Data supplied:
========================================

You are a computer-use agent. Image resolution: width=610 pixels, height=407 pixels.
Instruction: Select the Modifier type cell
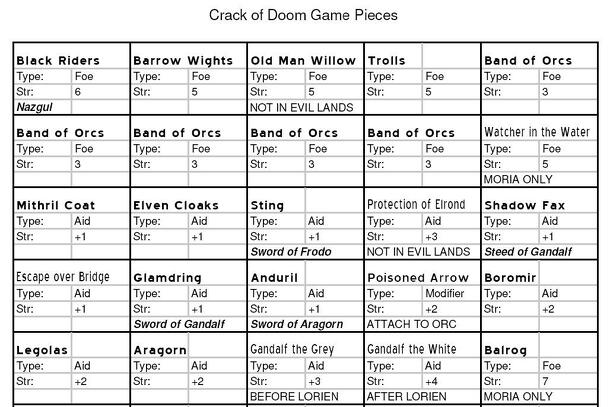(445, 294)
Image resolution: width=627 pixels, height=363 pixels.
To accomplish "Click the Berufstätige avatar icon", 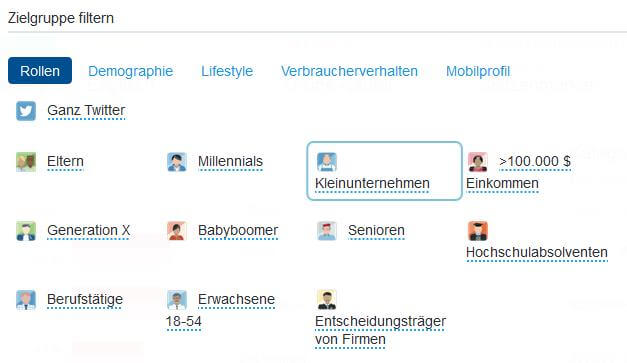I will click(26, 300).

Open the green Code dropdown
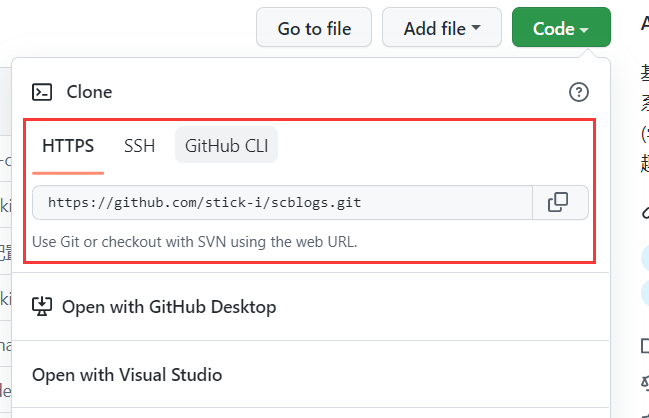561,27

========================================

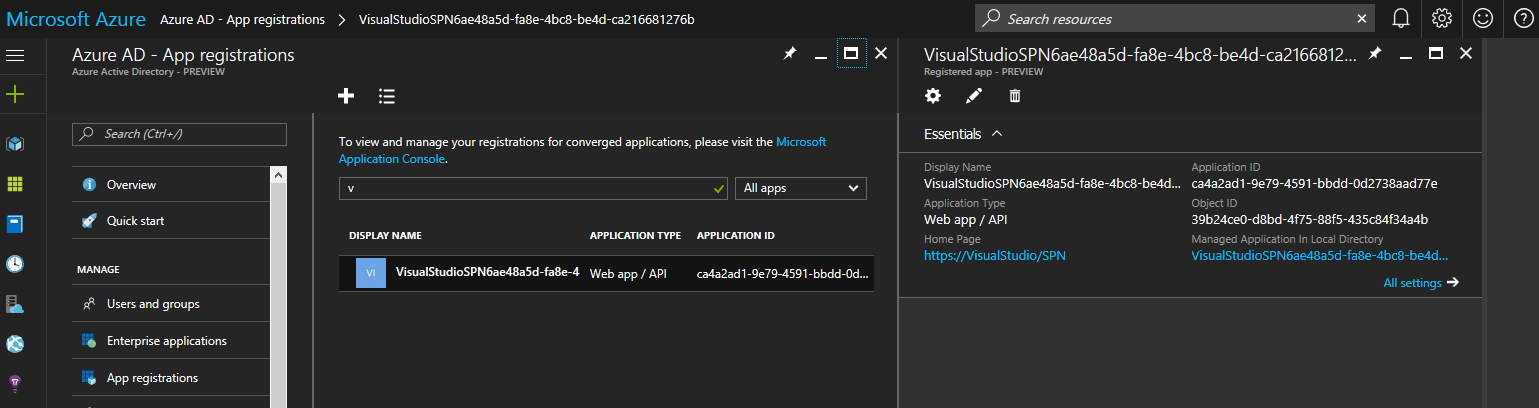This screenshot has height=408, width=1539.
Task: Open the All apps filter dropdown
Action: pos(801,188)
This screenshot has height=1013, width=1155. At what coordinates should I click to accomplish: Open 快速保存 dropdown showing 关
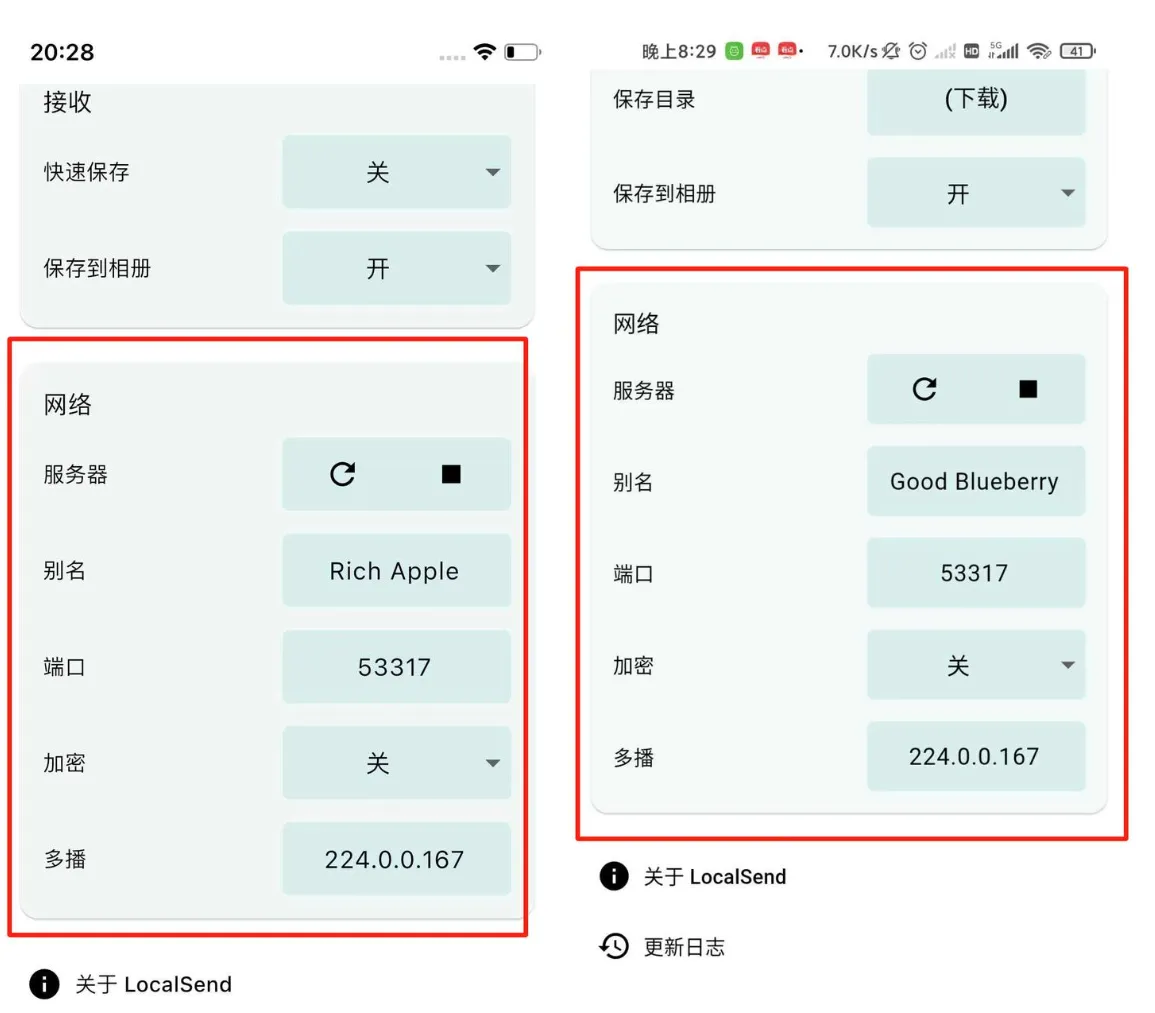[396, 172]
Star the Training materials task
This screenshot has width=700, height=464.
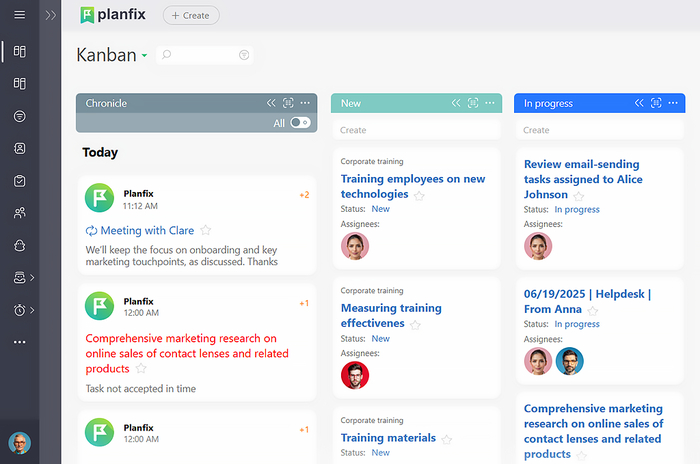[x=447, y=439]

========================================

What the exercise asks: Check the entries above line by line and return each one containing the word "Image".

Answer box:
You are a computer-use agent. Image resolution: width=610 pixels, height=407 pixels.
Image resolution: width=627 pixels, height=363 pixels.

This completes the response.